§ **Your goal**
From the records below, output exactly the lines starting at the line with "The image size is (557, 385)." and ending at the line with "This screenshot has width=229, height=209.", both of them included, but no pictures.

Saved entries

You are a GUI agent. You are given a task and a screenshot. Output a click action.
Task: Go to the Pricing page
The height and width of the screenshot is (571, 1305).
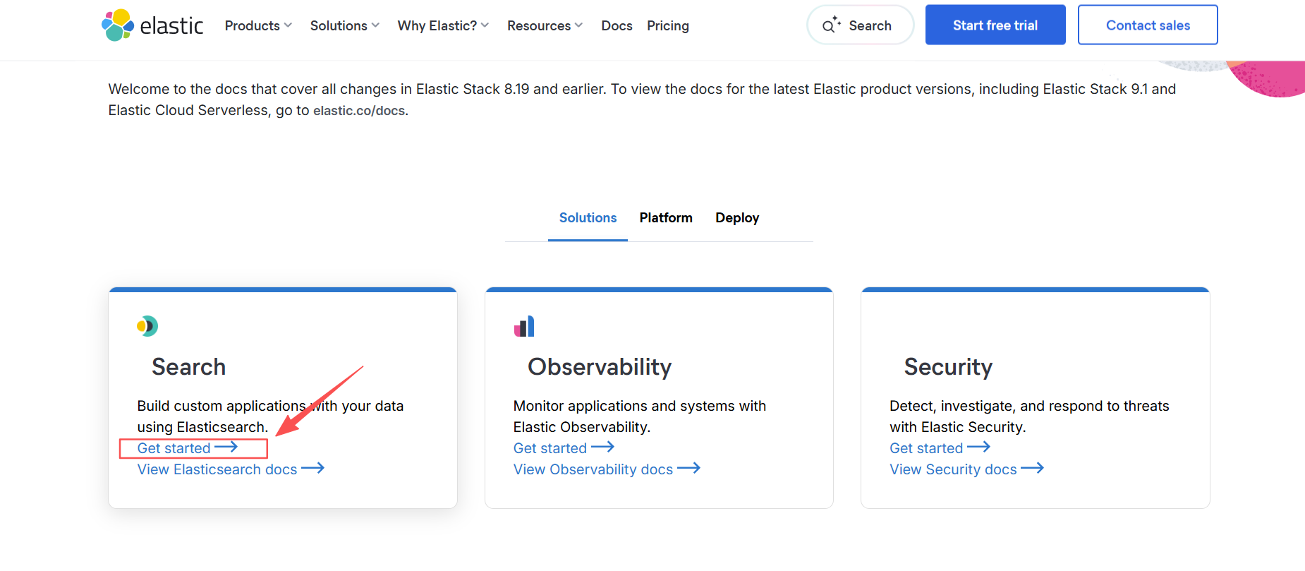pos(668,26)
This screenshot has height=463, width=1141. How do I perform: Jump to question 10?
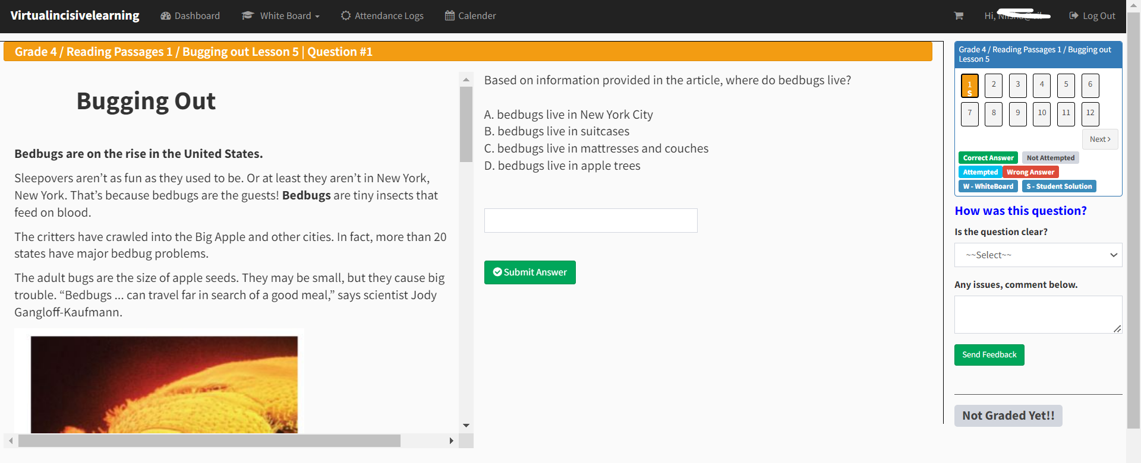click(x=1042, y=114)
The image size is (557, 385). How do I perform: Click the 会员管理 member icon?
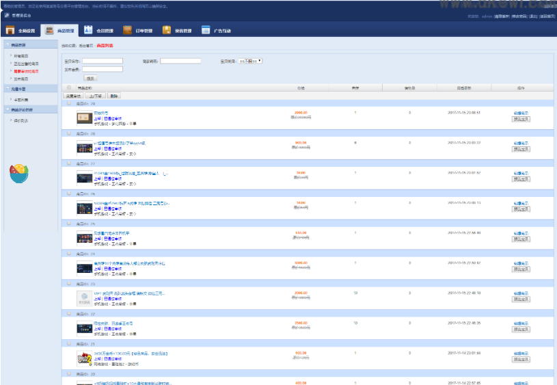[x=89, y=30]
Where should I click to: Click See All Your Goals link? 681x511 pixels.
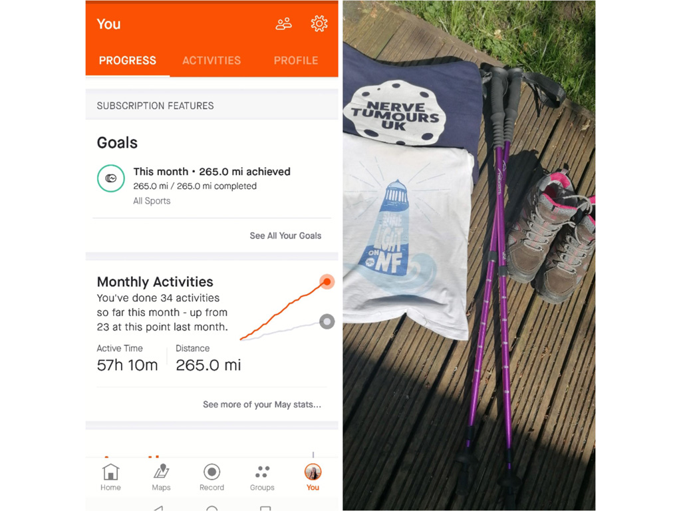point(285,236)
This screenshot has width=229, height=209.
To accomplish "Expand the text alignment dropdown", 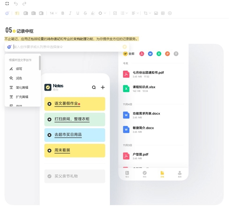I will pyautogui.click(x=135, y=13).
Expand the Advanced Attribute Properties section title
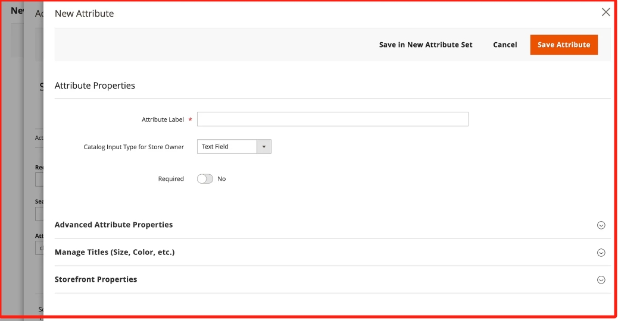Viewport: 618px width, 321px height. coord(114,225)
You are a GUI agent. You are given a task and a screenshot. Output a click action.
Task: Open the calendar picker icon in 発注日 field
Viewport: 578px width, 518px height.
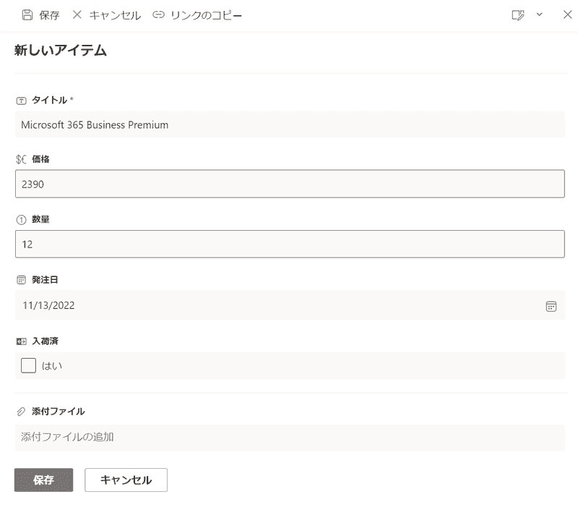[x=551, y=306]
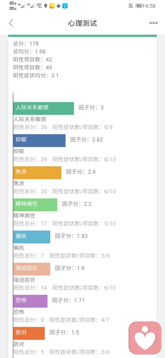Select the green 人际关系敏感 bar
Viewport: 165px width, 358px height.
click(44, 108)
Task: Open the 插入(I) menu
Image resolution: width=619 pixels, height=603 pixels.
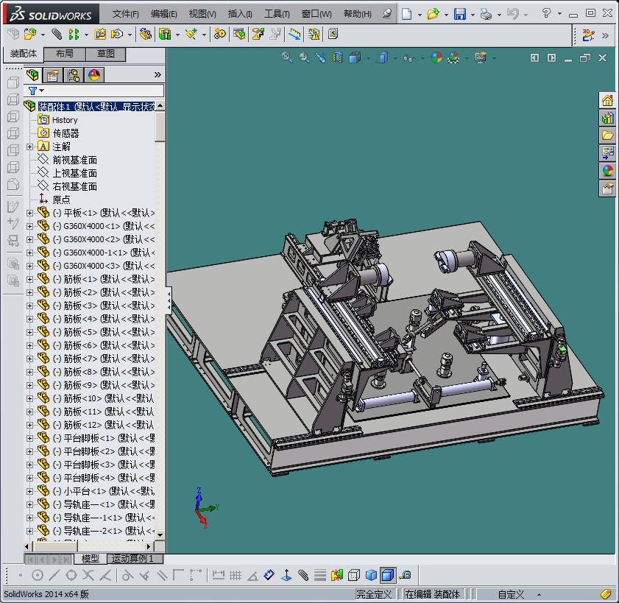Action: (240, 14)
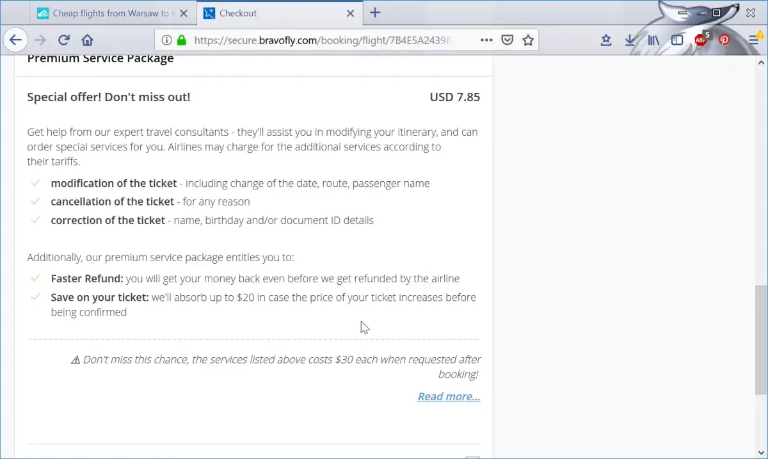Open the Library view icon
This screenshot has height=459, width=768.
click(653, 40)
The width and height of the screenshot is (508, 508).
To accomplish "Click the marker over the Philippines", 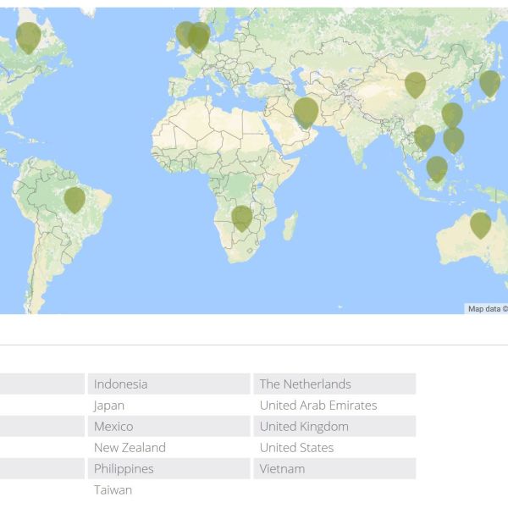I will click(x=454, y=139).
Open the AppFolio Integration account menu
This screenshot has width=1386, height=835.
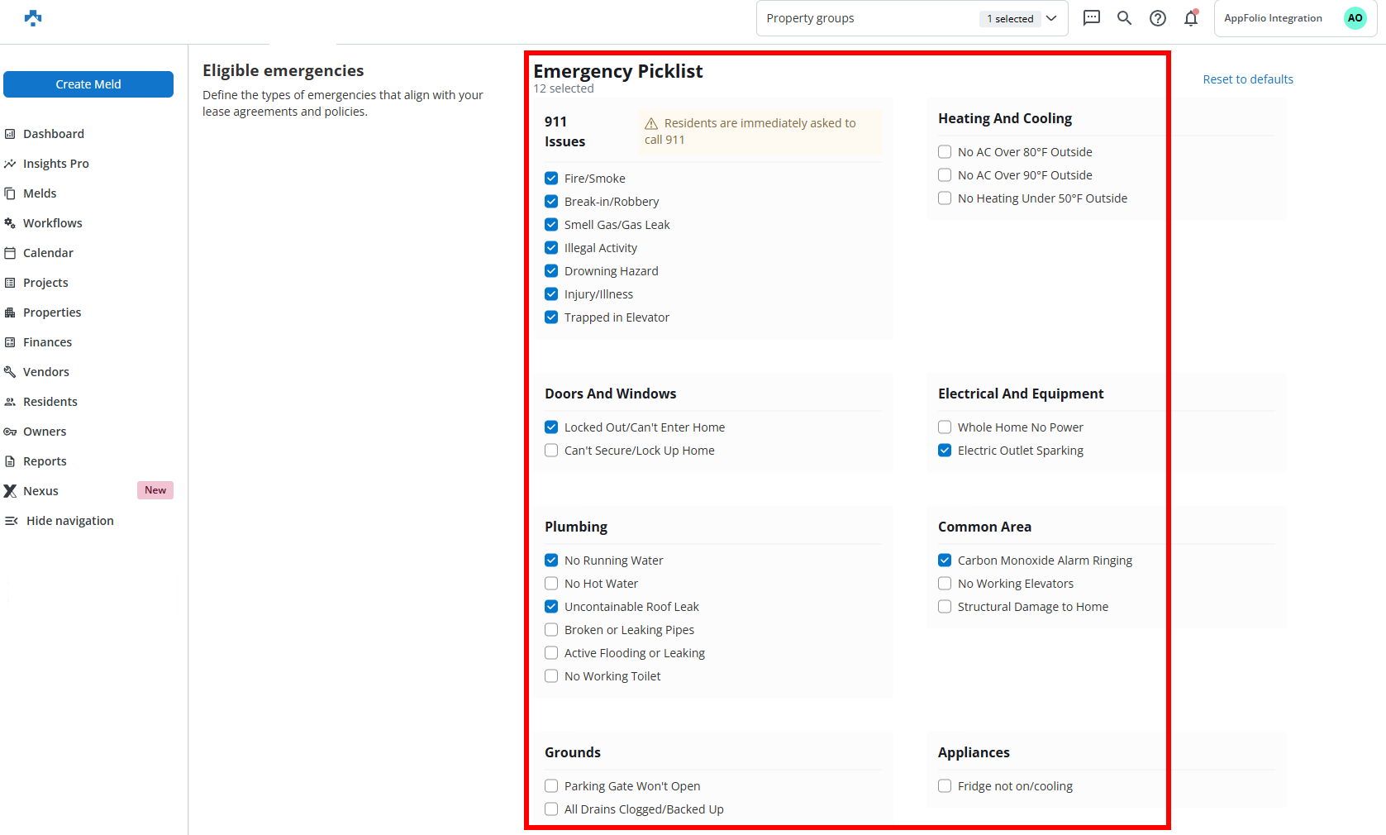pos(1273,18)
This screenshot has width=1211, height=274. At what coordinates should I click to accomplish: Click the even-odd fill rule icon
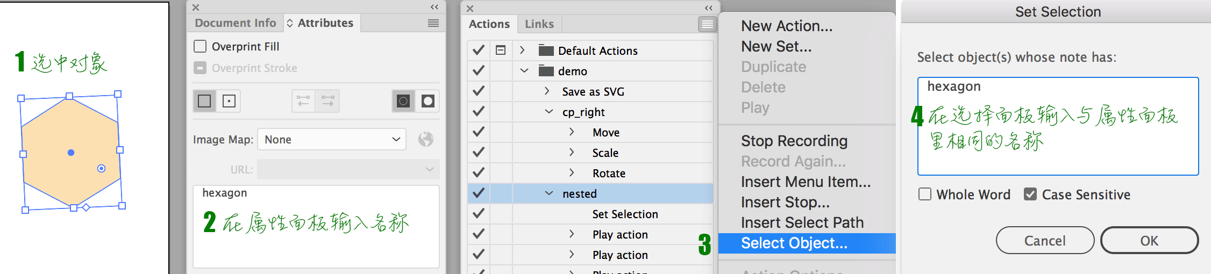tap(428, 101)
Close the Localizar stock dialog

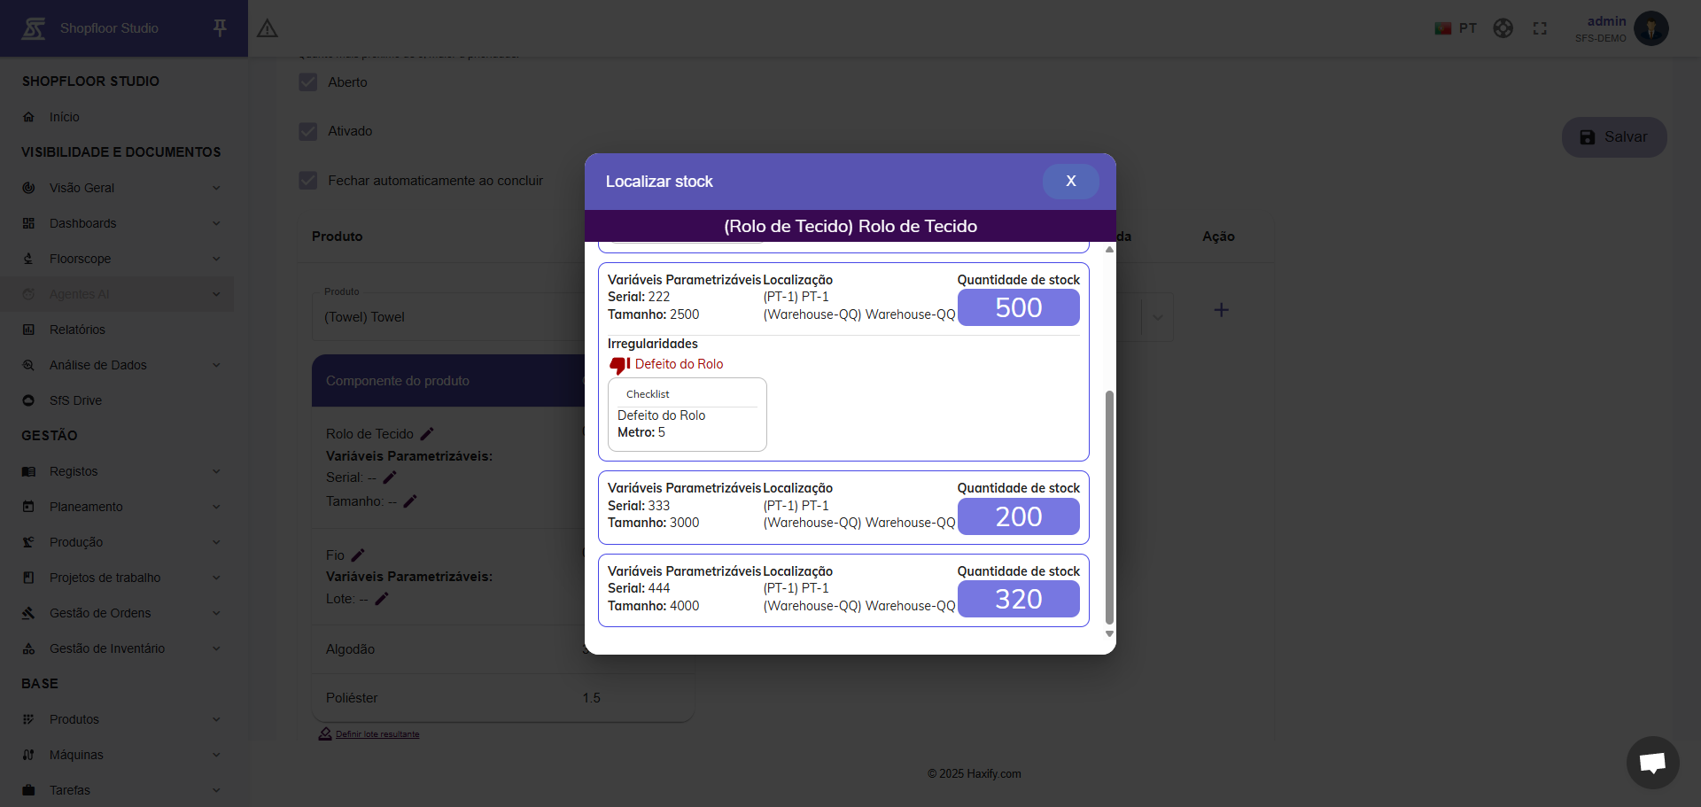1070,182
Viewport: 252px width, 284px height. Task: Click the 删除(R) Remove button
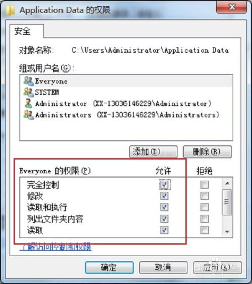[x=208, y=152]
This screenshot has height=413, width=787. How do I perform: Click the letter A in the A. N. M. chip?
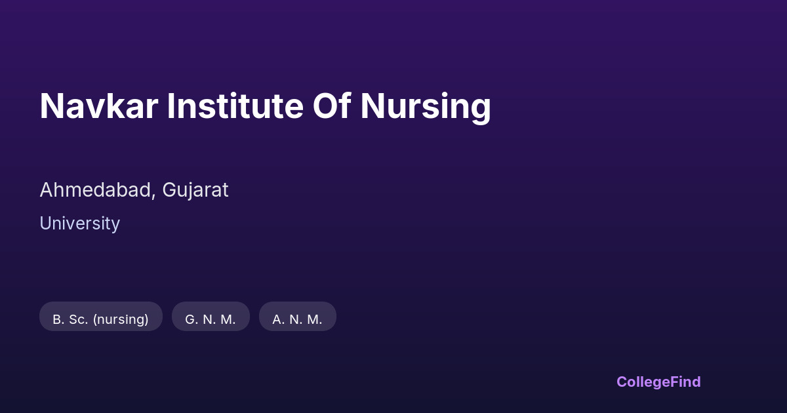277,319
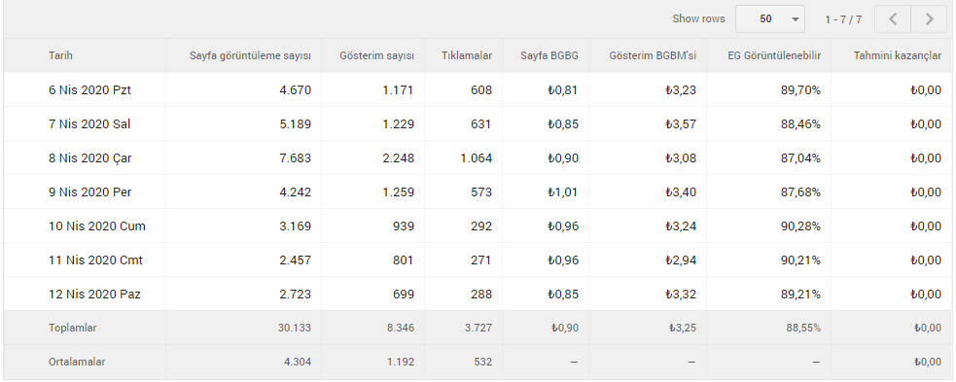The image size is (956, 382).
Task: Select the 10 Nis 2020 Cum row
Action: [x=478, y=226]
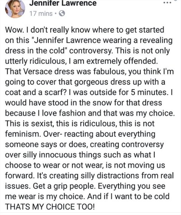Viewport: 181px width, 215px height.
Task: Click the globe public audience icon
Action: 62,14
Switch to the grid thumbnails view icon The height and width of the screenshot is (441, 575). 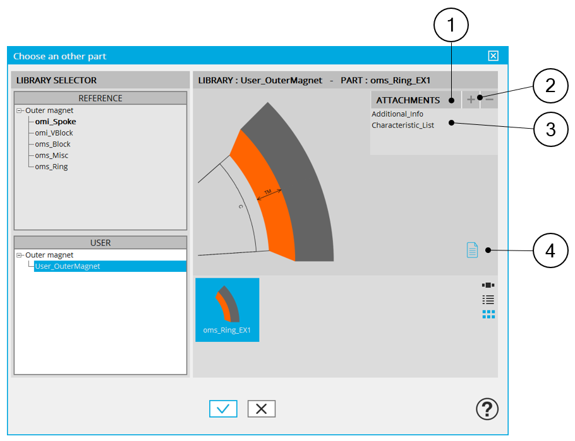tap(488, 314)
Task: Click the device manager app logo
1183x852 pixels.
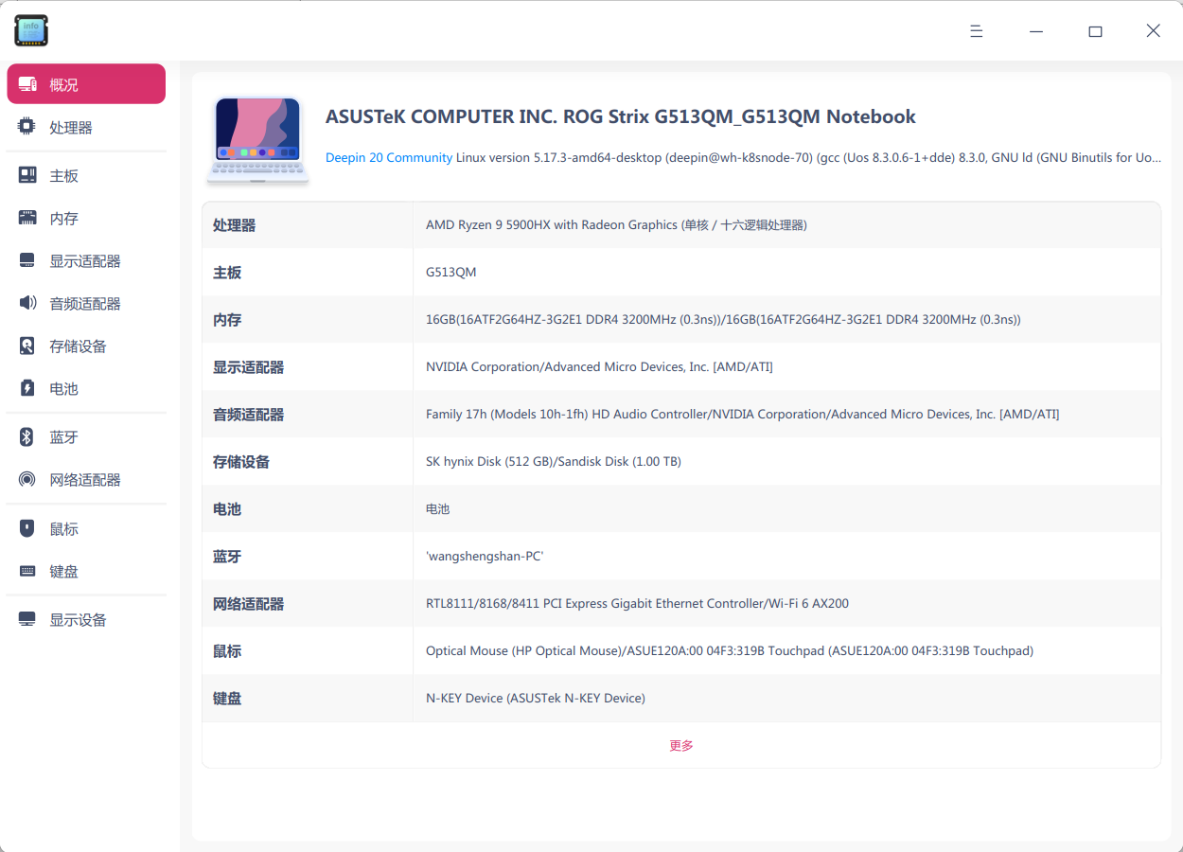Action: pos(30,30)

§ **Reply to the task**
The image size is (557, 385). How do I perform: Click the 会员管理 member icon?
[x=89, y=30]
Where should I click to: Click See All Your Goals link? 681x511 pixels.
point(285,236)
This screenshot has width=229, height=209.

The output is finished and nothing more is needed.